How many points has the Commonwealth Star?

Answer

Seven points representing federation

Explanation

The Commonwealth Star on the Australian flag has seven points. Six of the points represent the six states that federated in 1901, and the seventh represents the territories of Australia, including the Australian Capital Territory and the Northern Territory, together with any future states the Commonwealth might admit.

The seven-pointed design was not the original. When the flag was first approved in 1903, the Federation Star had only six points, one for each of the founding states: New South Wales, Victoria, Queensland, South Australia, Western Australia, and Tasmania. The seventh point was added in 1908 to recognise the federal territories that the Commonwealth had begun to administer in its own right, including Papua, which Australia had taken over from Britain in 1906.

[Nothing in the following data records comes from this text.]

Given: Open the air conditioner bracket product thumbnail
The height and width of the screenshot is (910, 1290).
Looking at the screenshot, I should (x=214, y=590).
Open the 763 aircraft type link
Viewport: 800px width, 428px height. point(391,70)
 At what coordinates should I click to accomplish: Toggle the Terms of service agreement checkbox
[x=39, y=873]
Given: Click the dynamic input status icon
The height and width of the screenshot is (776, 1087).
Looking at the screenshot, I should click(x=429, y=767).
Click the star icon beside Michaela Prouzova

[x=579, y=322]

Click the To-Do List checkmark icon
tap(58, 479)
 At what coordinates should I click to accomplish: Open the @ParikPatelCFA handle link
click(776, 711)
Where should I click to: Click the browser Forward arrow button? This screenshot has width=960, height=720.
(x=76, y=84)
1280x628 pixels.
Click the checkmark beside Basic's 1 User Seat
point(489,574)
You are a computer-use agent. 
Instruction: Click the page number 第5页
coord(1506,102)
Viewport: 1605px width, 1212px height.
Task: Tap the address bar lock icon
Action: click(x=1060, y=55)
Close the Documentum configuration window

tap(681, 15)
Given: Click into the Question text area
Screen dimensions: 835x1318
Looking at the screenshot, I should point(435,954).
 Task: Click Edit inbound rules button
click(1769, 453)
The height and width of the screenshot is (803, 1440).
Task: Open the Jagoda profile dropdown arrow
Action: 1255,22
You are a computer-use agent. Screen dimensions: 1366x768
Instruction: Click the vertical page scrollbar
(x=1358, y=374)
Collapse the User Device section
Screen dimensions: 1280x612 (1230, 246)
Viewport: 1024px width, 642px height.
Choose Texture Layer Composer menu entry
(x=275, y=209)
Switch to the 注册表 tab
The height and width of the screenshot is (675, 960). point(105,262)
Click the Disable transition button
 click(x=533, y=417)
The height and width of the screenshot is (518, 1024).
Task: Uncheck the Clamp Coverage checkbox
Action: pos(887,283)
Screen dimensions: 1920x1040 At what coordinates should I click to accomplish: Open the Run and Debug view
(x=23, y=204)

The Commonwealth Star sits directly below the Union Jack in the lower half of the canton, in the prime position on the flag closest to the pole. It appears in white on the blue field, and its seven points distinguish it clearly from the stars of the Southern Cross on the right-hand side of the flag, which are mostly seven-pointed except for the smallest, Epsilon Crucis, which has five.

The same Commonwealth Star appears on the Australian coat of arms, where it sits above the shield. It is also stamped on Australian fifty-cent coins, on the badges of all branches of the Australian Defence Force, and on the rank insignia of senior officers in the Royal Australian Navy, Australian Army, and Royal Australian Air Force. Knowing the star has seven points and knowing why is one of the more commonly tested facts on the citizenship test.

Why this matters for your test

The number of points on the Commonwealth Star is a direct factual question on the citizenship test, and the answer encodes the basic structure of Australian federalism in a single symbol.